> **Raw data**
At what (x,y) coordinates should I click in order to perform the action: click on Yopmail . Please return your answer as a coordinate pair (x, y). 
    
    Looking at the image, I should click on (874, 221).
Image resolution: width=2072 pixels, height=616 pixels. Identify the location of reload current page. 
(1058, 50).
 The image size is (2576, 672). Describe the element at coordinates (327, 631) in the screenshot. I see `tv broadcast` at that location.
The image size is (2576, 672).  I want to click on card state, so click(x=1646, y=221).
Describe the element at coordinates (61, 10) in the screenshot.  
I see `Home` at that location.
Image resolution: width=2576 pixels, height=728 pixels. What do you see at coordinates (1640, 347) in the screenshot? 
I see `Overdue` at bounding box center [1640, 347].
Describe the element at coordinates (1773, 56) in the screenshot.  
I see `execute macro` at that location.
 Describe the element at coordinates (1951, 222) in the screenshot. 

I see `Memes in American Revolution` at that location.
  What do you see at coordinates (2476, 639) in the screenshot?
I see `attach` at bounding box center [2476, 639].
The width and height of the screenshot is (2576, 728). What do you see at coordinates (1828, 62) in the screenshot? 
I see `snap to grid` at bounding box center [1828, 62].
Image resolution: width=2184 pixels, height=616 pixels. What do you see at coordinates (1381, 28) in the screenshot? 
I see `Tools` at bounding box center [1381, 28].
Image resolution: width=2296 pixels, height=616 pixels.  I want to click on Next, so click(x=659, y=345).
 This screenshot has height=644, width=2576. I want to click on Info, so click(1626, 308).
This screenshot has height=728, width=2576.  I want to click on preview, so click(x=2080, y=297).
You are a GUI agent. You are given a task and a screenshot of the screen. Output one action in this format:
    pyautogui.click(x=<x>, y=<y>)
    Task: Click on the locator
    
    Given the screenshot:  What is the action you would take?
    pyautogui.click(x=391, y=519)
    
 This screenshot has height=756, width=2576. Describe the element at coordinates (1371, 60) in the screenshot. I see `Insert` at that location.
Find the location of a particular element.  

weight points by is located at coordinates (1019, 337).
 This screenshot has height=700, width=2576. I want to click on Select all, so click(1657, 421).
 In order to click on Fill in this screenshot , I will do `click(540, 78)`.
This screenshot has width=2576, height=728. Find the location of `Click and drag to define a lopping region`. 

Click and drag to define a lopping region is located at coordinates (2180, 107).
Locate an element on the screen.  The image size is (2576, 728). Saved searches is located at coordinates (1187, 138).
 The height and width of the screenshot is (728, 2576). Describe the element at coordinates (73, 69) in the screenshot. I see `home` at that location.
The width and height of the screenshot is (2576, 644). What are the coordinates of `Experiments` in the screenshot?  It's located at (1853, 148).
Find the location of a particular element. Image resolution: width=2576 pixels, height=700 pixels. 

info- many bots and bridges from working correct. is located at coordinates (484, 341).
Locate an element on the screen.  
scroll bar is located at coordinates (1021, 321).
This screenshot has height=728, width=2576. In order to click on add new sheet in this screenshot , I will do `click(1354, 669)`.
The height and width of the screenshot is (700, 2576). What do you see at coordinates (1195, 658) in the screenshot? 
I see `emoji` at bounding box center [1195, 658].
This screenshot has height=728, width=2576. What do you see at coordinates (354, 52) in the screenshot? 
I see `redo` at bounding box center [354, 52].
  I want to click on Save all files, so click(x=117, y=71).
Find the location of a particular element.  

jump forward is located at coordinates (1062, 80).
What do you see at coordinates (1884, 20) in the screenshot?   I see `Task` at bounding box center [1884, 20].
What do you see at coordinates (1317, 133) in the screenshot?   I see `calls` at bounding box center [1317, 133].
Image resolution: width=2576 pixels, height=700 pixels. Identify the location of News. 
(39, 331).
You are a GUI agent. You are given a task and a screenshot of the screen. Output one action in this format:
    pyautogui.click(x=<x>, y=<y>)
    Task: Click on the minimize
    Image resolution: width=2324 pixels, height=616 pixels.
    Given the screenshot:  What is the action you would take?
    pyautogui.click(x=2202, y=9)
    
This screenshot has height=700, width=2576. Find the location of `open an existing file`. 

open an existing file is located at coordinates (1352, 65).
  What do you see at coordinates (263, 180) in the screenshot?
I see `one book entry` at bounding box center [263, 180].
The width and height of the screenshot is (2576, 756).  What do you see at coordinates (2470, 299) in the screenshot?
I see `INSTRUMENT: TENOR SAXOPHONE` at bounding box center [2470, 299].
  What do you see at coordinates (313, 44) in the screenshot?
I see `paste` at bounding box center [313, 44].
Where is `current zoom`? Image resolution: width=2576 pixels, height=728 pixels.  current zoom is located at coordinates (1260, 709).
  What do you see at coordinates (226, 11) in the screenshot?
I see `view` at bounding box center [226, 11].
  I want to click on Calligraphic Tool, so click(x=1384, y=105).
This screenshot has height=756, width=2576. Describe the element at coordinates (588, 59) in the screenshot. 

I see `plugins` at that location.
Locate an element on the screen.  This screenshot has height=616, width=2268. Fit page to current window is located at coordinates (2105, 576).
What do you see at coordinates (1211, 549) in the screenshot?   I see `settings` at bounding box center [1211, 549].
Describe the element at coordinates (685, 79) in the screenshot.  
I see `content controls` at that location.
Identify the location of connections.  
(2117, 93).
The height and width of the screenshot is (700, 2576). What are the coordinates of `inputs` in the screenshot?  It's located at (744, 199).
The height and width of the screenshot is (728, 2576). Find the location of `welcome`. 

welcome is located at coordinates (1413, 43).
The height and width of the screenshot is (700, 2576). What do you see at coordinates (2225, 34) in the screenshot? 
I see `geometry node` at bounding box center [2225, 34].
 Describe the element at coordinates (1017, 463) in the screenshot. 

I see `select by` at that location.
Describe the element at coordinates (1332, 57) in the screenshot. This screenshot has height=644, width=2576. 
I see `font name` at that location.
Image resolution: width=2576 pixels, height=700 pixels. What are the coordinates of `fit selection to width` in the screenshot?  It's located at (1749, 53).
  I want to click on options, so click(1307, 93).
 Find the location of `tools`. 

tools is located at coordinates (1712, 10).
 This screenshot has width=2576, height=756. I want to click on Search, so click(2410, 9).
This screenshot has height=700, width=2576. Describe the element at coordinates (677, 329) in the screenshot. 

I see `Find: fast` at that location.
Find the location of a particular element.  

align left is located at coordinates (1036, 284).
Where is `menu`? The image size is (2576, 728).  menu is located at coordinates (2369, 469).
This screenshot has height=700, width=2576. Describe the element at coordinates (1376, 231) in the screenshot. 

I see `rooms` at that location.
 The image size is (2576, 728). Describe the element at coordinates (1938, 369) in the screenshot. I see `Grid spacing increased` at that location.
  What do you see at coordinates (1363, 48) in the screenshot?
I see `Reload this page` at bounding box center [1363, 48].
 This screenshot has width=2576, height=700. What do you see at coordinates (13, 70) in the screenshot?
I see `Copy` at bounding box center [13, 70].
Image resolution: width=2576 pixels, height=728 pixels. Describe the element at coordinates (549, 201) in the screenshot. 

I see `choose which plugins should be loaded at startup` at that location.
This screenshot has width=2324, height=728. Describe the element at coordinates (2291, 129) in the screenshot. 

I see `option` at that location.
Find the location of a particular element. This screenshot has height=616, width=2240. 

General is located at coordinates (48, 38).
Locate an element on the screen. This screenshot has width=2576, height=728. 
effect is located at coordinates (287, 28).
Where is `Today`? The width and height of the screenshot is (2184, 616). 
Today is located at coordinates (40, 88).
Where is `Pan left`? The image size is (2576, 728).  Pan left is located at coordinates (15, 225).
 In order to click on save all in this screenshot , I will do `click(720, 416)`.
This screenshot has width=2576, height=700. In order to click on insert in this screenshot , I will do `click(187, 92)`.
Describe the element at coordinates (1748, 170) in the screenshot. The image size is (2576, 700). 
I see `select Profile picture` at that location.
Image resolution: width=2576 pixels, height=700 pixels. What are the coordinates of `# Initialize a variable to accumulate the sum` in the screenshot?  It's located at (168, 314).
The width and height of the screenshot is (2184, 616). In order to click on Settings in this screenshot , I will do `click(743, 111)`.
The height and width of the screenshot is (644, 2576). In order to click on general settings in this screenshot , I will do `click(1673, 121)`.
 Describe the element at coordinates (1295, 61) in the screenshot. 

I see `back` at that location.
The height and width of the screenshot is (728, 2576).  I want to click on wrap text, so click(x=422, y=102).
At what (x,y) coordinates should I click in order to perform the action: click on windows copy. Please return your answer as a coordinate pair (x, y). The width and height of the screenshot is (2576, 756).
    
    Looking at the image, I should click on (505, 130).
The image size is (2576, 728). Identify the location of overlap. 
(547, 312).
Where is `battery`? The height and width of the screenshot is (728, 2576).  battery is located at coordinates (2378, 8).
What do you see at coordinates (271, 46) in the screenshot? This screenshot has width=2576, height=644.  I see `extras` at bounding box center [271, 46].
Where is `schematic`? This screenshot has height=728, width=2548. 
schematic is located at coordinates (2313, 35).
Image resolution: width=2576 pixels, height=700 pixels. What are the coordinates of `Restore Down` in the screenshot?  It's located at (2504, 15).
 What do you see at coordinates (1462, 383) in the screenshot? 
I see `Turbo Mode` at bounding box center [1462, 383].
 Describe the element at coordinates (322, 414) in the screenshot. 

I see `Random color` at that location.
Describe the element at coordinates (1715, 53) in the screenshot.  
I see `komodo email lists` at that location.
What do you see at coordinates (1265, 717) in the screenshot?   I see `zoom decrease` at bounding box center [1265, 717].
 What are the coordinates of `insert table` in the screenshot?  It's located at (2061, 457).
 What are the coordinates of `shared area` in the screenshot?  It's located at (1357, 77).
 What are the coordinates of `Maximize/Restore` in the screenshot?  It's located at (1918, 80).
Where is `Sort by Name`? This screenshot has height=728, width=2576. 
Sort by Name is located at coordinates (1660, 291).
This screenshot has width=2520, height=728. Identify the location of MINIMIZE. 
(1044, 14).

> **What you will do**
Copy out the lines between the one holding "This screenshot has height=728, width=2576. What" and the one holding "center [313, 44].", inclusive, keeping every character the same.

> **Solution to the problem**
This screenshot has height=728, width=2576. What do you see at coordinates (354, 52) in the screenshot? 
I see `redo` at bounding box center [354, 52].
  I want to click on Save all files, so click(x=117, y=71).
Find the location of a particular element.  

jump forward is located at coordinates (1062, 80).
What do you see at coordinates (1884, 20) in the screenshot?   I see `Task` at bounding box center [1884, 20].
What do you see at coordinates (1317, 133) in the screenshot?   I see `calls` at bounding box center [1317, 133].
Image resolution: width=2576 pixels, height=700 pixels. Identify the location of News. 
(39, 331).
You are a GUI agent. You are given a task and a screenshot of the screen. Output one action in this format:
    pyautogui.click(x=<x>, y=<y>)
    Task: Click on the minimize
    Image resolution: width=2324 pixels, height=616 pixels.
    Given the screenshot:  What is the action you would take?
    pyautogui.click(x=2202, y=9)
    
This screenshot has height=700, width=2576. Find the location of `open an existing file`. 

open an existing file is located at coordinates (1352, 65).
  What do you see at coordinates (263, 180) in the screenshot?
I see `one book entry` at bounding box center [263, 180].
The width and height of the screenshot is (2576, 756).  What do you see at coordinates (2470, 299) in the screenshot?
I see `INSTRUMENT: TENOR SAXOPHONE` at bounding box center [2470, 299].
  What do you see at coordinates (313, 44) in the screenshot?
I see `paste` at bounding box center [313, 44].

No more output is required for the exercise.